+++ RECORDS FOR THE TASK
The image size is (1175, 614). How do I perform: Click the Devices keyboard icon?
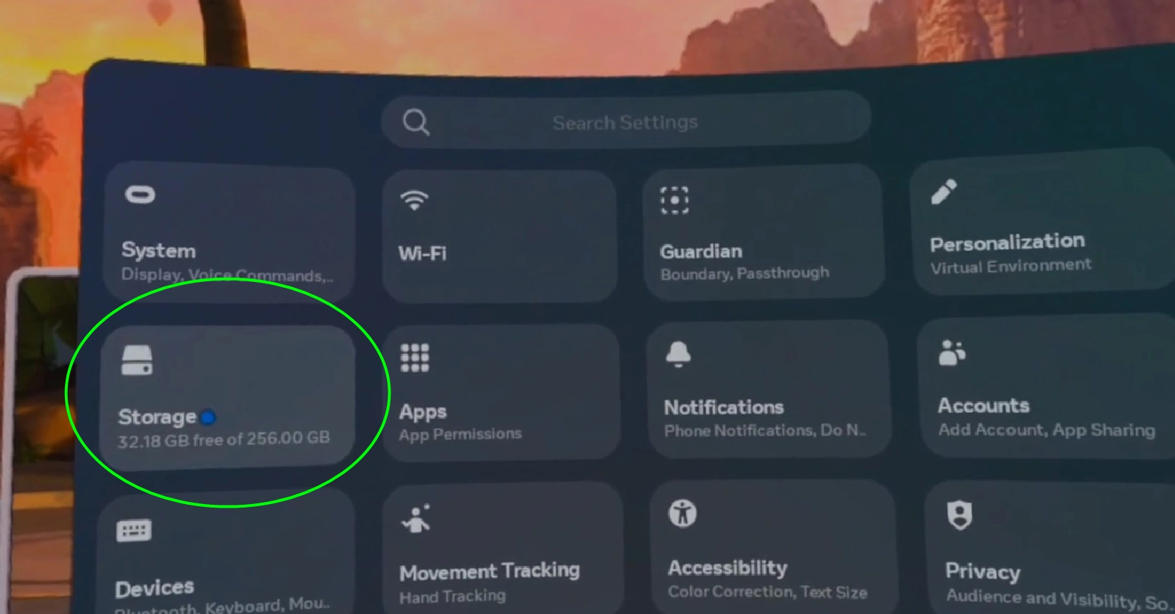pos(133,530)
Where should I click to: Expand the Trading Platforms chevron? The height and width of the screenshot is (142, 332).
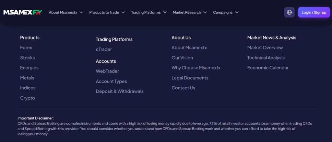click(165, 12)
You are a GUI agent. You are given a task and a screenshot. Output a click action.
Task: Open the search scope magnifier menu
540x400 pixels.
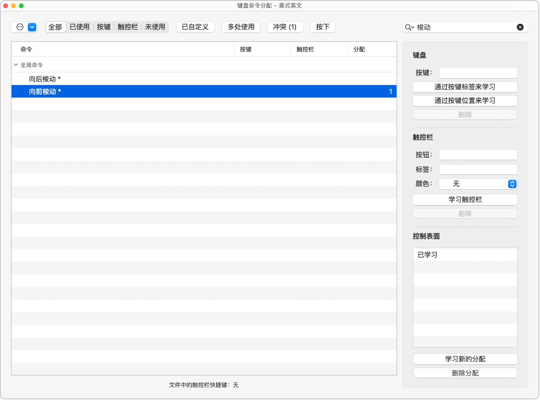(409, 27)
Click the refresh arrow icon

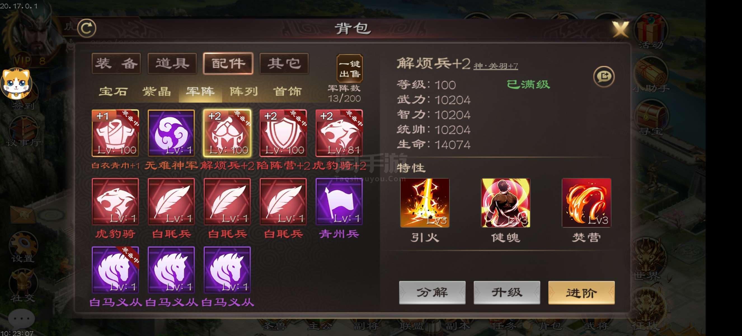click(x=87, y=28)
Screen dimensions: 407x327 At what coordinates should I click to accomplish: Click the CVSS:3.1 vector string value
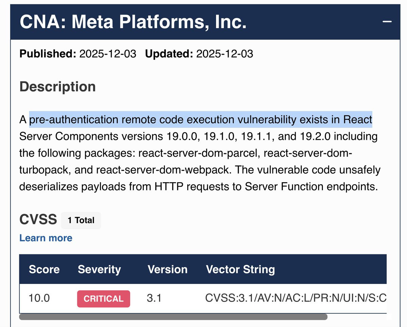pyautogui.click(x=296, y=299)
++++++
The result should hold only the lines from the line with "540x400 pixels." through the final line of the records above, copied exactly, with pictures left out.

REPLY:
540x400 pixels.
(409, 27)
Click the refresh arrow icon

click(x=87, y=28)
Screen dimensions: 407x327 At what coordinates should I click to accomplish: Click the CVSS:3.1 vector string value
pyautogui.click(x=296, y=299)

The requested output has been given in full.